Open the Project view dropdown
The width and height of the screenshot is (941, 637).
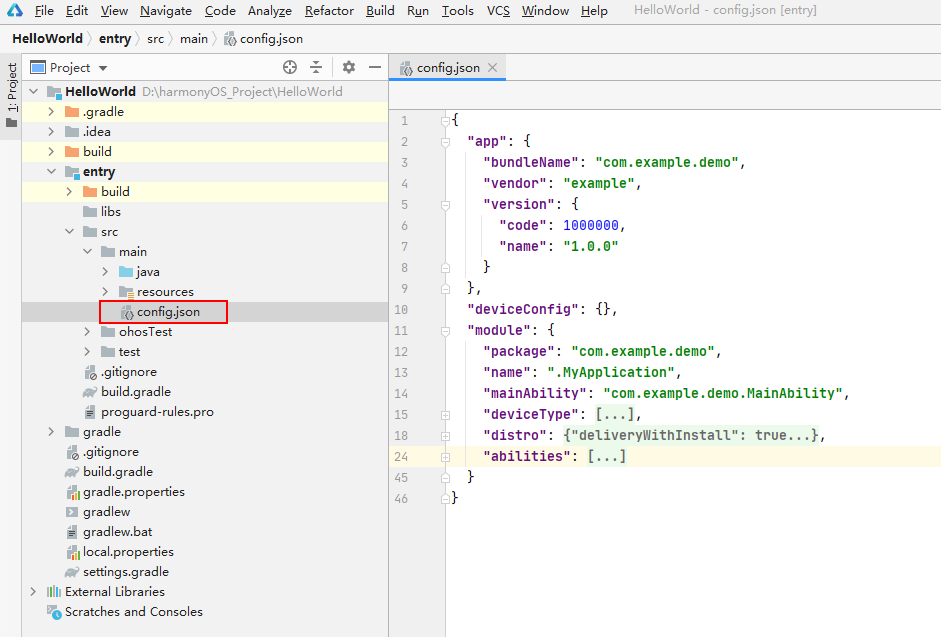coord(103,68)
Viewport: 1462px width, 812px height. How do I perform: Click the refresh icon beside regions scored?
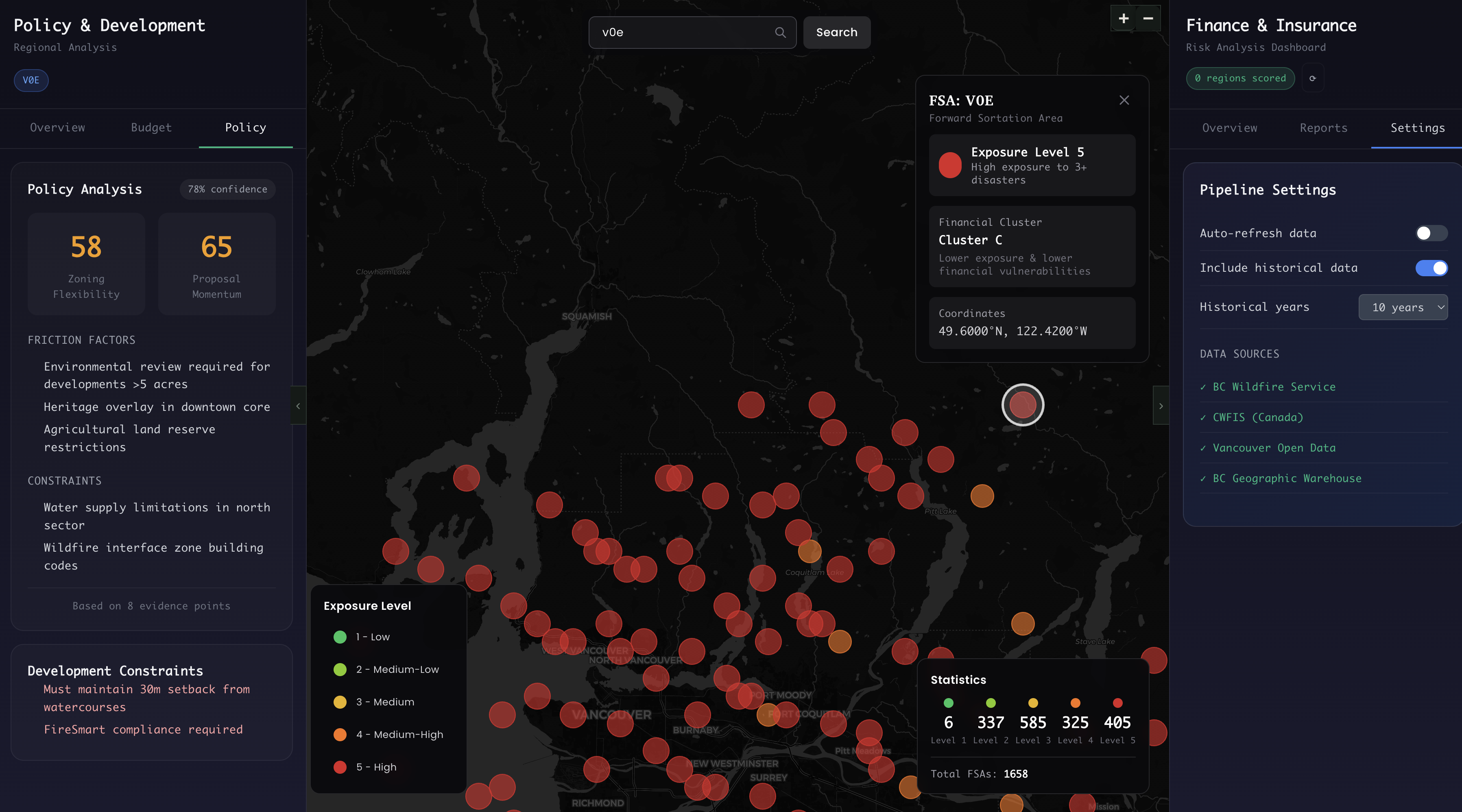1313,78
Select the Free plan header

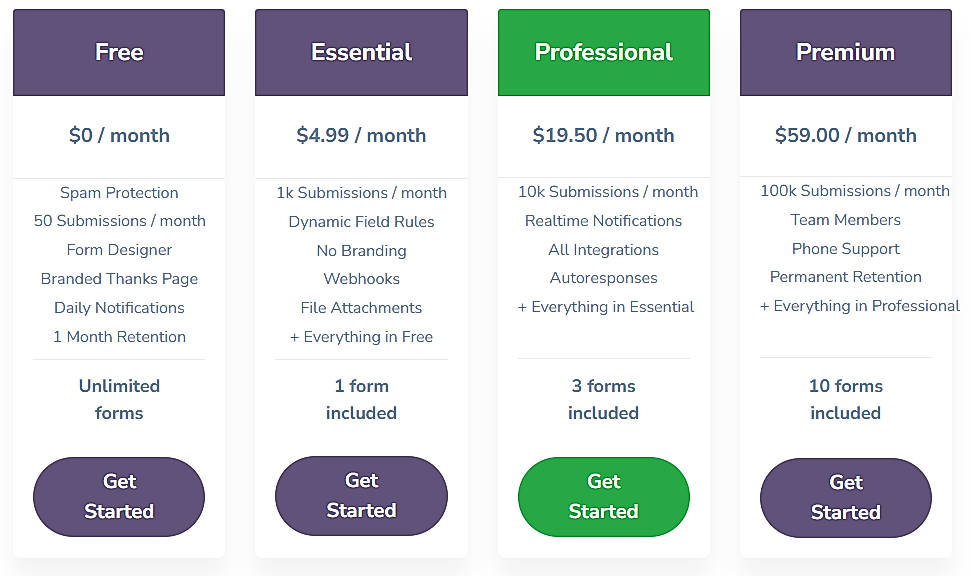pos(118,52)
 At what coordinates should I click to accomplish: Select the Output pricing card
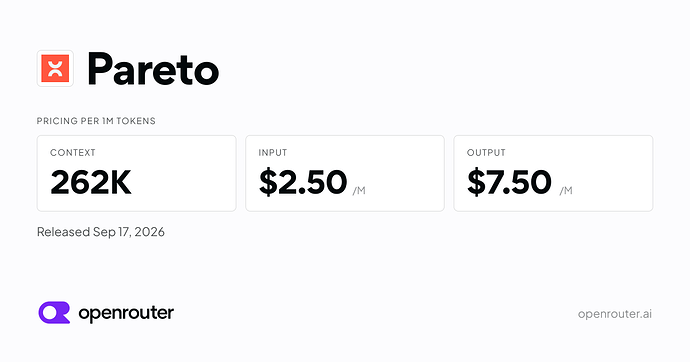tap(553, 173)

■ Task details
Rewrite every one of the records above, replacing "Select" with "Choose" and changing nothing else. Omit the pictures from your answer.

■ Correct response
Open the Project view dropdown
The width and height of the screenshot is (941, 637).
coord(103,68)
Viewport: 1462px width, 812px height. How do I perform: Click the refresh icon beside regions scored?
1313,78
Choose the Free plan header

pos(118,52)
 At what coordinates should I click to accomplish: Choose the Output pricing card
tap(553, 173)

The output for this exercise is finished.